CHAFFEE -- Inside the scaled-down replica of a train depot his late father, Lee, helped build and erect in his backyard, Jim Chronister taps out "Frisco" on the telegraph key and talks about the smell old-time depots always had. He loves that smell and everything about railroads...

CHAFFEE -- Inside the scaled-down replica of a train depot his late father, Lee, helped build and erect in his backyard, Jim Chronister taps out "Frisco" on the telegraph key and talks about the smell old-time depots always had. He loves that smell and everything about railroads.

Chronister, a fifth-generation railroad man, and his father collected railroad memorabilia as a hobby for most of their adult lives. So did his uncle J.A. Chronister, a deceased railroad assistant superintendent.

Now combined, their cache of railroad memorabilia consists of more than 12,000 items and is believed to be one of the largest private railroad collections in the country.

A retired sales and marketing manager who worked in Chicago, Los Angeles, Houston and Wichita, Chronister and his father lived across the street from each other until Lee died three years ago.

Since his mother also has died, Chronister and his wife, Irmgard, are selling the houses and have decided to let the collection go. In the future they intend to spend half their years at Lake Wappapello and the other half at Gulf Shores, Ala.

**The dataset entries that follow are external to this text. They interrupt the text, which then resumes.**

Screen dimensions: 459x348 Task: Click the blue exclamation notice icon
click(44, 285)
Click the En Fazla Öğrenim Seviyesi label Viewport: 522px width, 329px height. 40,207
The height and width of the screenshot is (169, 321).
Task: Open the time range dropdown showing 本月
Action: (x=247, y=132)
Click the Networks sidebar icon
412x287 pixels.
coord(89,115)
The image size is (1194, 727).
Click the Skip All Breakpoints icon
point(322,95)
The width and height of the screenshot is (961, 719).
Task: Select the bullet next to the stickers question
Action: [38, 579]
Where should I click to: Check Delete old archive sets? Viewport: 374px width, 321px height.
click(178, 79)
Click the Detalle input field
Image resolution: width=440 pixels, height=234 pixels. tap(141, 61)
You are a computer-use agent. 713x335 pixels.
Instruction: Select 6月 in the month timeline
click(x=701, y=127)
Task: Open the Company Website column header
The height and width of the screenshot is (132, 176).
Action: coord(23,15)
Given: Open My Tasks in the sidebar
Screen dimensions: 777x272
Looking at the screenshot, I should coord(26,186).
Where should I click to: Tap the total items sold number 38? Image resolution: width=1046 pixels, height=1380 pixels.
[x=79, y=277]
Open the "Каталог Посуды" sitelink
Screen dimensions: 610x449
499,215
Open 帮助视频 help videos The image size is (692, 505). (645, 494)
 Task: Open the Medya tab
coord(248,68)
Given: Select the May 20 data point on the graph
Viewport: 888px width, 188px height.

Chronister has been busy organizing the sale for the past three months. Now that it is imminent he admits that parting with the collection is difficult."It's kind of traumatic," he said. "But there comes a time you have to let go."The massive accumulation will be auctioned off today and Sunday in Chaffee. The sale, managed by Gordonville antique dealer Harlan Smothers and auctioned by Mike Clum Inc. of Rushville, Ohio, will begin at 9:30 a.m. each day.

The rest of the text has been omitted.